On 11/07/2012 08:03 AM, Dmitry Demeshchuk wrote:
> Hello, list.
>
> As you may know, epmd may sometimes misbehave. Loses nodes and doesn't 
> add them back, for example (unless you do some magic, like this: 
> http://sidentdv.livejournal.com/769.html ).
>
First of all, we have no bug reports were epmd looses nodes except if 
you deliberately kill epmd or deliberately disconnect. I unfortunately 
cannot read the article you are referring to (the language is not one I 
understand), so I cannot explain what's going on there.
> A while ago, Peter Lemenkov got a wonderful idea that epmd may be 
> actually written in Erlang instead.

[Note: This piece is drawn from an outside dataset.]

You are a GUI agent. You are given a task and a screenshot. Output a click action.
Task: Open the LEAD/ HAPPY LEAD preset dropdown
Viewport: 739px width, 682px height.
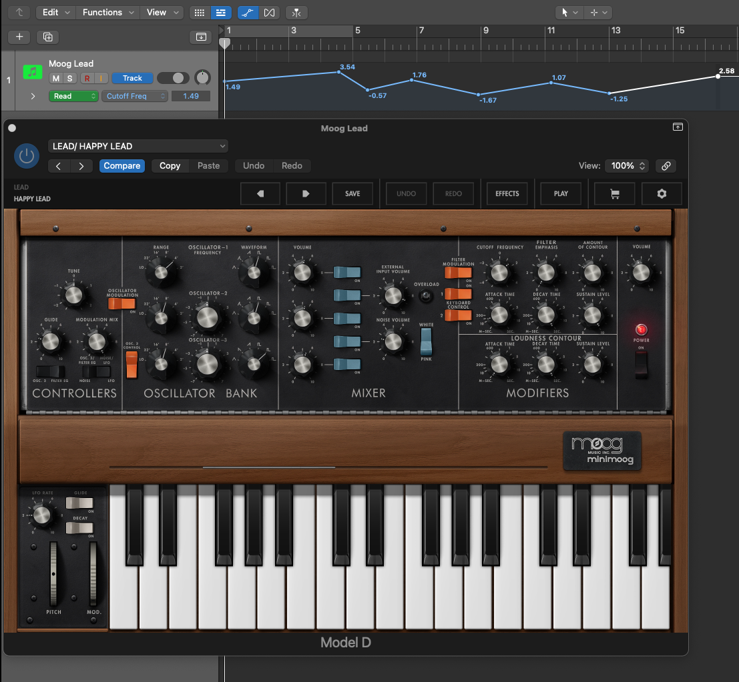(x=138, y=145)
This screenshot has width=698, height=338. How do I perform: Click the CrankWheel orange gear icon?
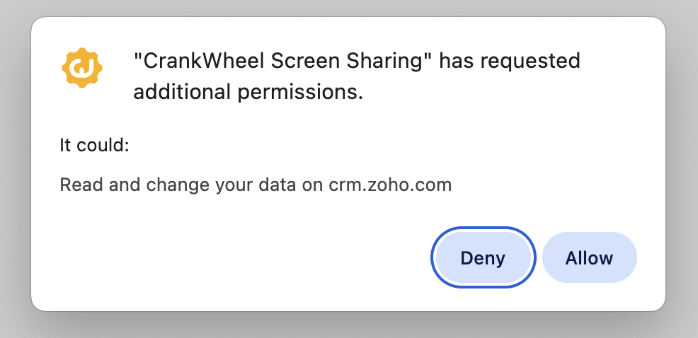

EPMD protocol is very simple, and 
> it's much easier to implement all the failover scenarios in Erlang 
> than in C. So far, here's a prototype of his: 
> https://github.com/lemenkov/erlpmd
>
Failover is usually not needed, it's one single process on a machine, it 
should only stop if the machine stops. What scenario are we talking 
about here?

As epmd works today, a distributed erlang node connects to a *local* 
epmd (it's after all just a portmapper, similar to many other 
portmappers), and tells it what name and port number it has. When the 
beam process ends (in some way or another) the socket get's closed and 
epmd is more or less instantly informed. Epmd survives starts and stops 
of Erlang nodes on the machine and is the single database mapping ports 
for erlang distribution on the host.

If we were to implement epmd in Erlang with that scheme, the first 
Erlang node either has to survive for all of the host's lifespan or has 
to transfer the ownership of the open sockets (ALIVE-sockets) to "the 
next" node to take over the task of epmd. Note that these nodes may not 
be in the same cluster, epmd is bound to a machine, not an Erlang 
cluster. Erlang VM's participating in different Erlang clusters may 
exist on the same machine. This would be feasible if we had an *extra* 
Erlang node for port mapping, which of course could be a working solution.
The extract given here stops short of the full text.